START

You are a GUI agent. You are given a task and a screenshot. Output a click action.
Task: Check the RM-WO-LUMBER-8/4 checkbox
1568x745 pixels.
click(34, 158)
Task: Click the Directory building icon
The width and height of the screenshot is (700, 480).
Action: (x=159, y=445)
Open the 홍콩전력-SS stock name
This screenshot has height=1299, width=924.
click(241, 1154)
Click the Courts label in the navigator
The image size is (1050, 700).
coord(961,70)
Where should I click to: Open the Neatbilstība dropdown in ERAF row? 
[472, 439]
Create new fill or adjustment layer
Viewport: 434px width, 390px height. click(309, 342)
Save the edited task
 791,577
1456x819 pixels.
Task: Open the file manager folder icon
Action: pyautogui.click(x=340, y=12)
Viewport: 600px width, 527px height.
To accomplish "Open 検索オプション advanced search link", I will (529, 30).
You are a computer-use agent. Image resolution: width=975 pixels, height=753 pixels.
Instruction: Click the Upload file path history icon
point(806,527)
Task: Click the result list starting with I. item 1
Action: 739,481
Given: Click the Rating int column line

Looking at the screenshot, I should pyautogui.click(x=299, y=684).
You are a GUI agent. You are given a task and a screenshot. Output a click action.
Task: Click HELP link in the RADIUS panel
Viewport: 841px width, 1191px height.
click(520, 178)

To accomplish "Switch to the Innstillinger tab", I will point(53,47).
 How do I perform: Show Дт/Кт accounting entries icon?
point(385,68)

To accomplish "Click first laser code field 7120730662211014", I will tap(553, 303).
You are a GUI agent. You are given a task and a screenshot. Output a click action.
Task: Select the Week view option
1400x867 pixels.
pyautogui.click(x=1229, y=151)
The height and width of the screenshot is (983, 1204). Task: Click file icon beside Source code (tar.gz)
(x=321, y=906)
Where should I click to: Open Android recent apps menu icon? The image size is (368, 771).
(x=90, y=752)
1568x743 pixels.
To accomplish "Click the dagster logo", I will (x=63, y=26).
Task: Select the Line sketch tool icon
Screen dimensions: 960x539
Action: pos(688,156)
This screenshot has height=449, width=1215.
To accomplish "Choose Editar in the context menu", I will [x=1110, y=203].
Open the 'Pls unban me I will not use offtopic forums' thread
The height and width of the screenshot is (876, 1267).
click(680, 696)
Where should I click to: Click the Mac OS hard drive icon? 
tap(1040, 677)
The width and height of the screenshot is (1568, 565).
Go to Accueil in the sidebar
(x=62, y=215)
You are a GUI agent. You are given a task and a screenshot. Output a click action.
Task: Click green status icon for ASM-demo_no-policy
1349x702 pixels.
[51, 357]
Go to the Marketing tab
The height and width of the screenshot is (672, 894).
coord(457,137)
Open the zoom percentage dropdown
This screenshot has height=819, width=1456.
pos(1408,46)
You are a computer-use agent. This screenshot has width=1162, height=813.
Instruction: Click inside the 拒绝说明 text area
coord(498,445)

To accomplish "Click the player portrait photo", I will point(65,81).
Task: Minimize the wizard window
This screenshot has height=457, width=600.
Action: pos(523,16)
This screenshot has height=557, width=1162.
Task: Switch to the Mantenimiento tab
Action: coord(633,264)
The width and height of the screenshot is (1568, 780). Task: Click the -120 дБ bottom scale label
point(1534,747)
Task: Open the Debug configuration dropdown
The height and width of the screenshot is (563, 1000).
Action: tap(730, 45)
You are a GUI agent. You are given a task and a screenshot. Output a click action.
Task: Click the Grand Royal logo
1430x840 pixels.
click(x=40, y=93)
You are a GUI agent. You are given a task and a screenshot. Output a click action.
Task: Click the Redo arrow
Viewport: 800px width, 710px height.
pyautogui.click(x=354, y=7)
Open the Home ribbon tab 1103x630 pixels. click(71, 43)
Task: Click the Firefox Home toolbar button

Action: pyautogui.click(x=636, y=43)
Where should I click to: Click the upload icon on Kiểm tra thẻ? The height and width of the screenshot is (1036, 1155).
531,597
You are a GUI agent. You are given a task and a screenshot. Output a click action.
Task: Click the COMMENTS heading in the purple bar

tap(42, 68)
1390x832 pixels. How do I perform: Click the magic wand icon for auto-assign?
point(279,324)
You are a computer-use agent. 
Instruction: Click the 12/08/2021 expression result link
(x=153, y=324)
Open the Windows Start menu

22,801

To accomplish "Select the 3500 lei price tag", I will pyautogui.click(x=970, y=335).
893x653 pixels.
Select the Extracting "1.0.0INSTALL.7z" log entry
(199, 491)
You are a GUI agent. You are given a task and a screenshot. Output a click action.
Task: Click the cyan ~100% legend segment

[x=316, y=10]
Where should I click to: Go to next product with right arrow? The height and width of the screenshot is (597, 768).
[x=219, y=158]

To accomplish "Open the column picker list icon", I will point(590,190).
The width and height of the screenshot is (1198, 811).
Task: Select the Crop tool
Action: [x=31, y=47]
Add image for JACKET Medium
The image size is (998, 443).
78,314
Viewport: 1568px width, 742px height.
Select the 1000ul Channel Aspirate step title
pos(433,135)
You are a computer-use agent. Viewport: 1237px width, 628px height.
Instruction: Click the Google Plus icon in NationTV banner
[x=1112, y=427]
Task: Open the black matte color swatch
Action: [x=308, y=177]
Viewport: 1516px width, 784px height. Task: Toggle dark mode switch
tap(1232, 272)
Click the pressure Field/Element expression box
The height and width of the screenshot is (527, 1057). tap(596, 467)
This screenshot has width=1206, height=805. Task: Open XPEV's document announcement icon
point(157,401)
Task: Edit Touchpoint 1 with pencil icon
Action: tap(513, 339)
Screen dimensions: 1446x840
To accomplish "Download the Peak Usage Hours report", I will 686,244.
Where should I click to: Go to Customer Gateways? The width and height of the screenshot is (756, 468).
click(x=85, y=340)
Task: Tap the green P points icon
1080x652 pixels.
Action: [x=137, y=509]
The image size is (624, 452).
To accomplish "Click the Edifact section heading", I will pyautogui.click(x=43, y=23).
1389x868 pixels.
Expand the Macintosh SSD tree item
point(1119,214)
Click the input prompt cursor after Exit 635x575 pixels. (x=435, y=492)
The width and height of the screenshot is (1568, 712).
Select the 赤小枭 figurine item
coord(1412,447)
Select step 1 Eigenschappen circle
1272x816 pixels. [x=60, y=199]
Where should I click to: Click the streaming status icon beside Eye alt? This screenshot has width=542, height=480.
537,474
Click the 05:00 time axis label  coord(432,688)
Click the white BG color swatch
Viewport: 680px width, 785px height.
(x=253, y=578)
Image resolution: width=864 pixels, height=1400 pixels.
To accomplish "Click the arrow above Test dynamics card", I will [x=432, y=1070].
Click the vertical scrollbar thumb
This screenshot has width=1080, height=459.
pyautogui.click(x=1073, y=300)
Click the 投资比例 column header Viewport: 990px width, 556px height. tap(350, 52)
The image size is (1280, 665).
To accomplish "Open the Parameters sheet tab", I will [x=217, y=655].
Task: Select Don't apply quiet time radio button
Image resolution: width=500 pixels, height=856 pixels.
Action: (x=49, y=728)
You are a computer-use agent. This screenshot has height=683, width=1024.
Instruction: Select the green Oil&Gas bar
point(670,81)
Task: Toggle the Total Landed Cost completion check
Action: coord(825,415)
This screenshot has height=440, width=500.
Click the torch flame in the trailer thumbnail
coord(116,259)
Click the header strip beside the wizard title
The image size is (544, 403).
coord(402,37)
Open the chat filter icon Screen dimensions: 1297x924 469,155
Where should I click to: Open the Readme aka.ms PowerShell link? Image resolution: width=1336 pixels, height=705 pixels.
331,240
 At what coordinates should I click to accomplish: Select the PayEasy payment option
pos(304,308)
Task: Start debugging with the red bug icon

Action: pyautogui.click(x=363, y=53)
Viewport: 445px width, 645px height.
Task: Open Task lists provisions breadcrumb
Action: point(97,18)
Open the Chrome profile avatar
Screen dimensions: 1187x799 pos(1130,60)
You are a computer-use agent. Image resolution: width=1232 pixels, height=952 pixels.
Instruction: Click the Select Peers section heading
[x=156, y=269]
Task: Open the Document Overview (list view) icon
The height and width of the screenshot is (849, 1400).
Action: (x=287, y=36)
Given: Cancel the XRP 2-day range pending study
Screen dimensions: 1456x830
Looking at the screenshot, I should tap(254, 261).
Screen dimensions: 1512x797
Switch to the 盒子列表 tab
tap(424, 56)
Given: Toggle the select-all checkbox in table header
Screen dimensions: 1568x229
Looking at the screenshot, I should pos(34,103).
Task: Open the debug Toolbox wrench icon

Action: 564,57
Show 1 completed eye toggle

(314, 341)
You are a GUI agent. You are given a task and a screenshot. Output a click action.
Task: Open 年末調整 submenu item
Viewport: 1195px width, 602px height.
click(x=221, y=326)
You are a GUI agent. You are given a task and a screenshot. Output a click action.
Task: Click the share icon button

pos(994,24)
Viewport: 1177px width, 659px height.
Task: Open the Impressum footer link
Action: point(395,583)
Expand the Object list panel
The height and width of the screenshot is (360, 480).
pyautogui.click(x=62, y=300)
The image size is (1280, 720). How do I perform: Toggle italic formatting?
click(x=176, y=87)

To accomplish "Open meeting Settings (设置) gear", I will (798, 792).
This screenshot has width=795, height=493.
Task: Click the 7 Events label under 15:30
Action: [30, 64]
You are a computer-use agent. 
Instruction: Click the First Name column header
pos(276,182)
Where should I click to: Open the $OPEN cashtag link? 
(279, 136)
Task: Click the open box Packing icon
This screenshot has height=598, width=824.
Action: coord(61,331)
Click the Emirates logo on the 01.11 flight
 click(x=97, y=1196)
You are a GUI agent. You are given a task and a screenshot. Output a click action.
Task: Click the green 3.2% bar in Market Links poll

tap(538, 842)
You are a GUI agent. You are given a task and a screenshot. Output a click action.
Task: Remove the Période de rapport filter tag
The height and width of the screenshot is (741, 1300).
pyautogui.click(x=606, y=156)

END

### Directions for this task
Update the records from the line containing "Click the header" through the line containing "tap(424, 56)", inclusive, replacing "icon" with "button" and keeping everything else unchanged.

### Task response
Click the header strip beside the wizard title
The image size is (544, 403).
coord(402,37)
Open the chat filter button Screen dimensions: 1297x924 469,155
Where should I click to: Open the Readme aka.ms PowerShell link? Image resolution: width=1336 pixels, height=705 pixels.
331,240
 At what coordinates should I click to accomplish: Select the PayEasy payment option
pos(304,308)
Task: Start debugging with the red bug button

Action: pyautogui.click(x=363, y=53)
Viewport: 445px width, 645px height.
Task: Open Task lists provisions breadcrumb
Action: point(97,18)
Open the Chrome profile avatar
Screen dimensions: 1187x799 pos(1130,60)
You are a computer-use agent. Image resolution: width=1232 pixels, height=952 pixels.
Instruction: Click the Select Peers section heading
[x=156, y=269]
Task: Open the Document Overview (list view) button
The height and width of the screenshot is (849, 1400).
Action: (x=287, y=36)
Given: Cancel the XRP 2-day range pending study
Screen dimensions: 1456x830
Looking at the screenshot, I should tap(254, 261).
Screen dimensions: 1512x797
Switch to the 盒子列表 tab
tap(424, 56)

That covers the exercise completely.